START RECORD SET

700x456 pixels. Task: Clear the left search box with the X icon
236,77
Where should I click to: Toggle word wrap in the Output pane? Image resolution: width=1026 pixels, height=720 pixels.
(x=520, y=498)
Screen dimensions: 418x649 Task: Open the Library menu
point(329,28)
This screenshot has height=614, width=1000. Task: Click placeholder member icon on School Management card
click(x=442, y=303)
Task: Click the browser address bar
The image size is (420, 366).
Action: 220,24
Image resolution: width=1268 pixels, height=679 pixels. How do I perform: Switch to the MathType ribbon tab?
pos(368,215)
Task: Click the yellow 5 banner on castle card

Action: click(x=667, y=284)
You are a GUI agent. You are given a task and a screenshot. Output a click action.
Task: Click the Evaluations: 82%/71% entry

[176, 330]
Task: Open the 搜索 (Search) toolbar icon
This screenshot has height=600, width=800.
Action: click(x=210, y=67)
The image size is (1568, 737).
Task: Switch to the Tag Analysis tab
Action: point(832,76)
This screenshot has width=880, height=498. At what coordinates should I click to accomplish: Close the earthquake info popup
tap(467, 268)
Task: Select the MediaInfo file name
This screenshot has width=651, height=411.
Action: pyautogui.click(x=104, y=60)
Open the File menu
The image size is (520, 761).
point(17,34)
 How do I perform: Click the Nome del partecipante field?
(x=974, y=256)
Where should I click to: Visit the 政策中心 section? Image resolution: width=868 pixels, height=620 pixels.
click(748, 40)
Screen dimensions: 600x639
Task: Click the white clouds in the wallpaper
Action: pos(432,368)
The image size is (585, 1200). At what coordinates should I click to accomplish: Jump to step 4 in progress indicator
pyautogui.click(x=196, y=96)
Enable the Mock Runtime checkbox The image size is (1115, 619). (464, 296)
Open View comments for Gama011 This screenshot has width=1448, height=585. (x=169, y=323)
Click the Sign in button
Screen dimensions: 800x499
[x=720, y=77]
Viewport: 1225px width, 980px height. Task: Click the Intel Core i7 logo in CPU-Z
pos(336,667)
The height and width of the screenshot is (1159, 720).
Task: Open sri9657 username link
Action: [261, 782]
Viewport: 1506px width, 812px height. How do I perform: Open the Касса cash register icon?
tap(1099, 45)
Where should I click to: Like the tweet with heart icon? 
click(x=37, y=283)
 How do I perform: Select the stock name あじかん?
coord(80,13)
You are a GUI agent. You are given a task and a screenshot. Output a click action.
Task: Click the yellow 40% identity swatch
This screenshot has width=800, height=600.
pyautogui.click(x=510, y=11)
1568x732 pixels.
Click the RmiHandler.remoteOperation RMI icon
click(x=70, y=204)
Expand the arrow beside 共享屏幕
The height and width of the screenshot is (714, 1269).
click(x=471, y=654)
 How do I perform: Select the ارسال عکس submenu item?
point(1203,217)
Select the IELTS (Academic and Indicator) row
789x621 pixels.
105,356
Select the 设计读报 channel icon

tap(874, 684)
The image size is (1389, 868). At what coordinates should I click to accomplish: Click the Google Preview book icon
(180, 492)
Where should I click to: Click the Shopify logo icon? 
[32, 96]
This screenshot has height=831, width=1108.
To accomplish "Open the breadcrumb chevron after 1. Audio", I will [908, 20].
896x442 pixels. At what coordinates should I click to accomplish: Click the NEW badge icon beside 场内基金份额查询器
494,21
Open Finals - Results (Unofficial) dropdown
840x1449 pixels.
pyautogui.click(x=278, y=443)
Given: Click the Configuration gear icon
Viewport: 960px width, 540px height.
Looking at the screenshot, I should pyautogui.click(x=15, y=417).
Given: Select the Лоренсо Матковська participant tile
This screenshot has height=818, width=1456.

END RECORD SET

Print only the lines running from the one with "840x1449 pixels." to the final line of the data above, each exactly as it appears.

**REPLY:**
840x1449 pixels.
pyautogui.click(x=278, y=443)
Given: Click the Configuration gear icon
Viewport: 960px width, 540px height.
Looking at the screenshot, I should pyautogui.click(x=15, y=417).
Given: Select the Лоренсо Матковська participant tile
This screenshot has height=818, width=1456.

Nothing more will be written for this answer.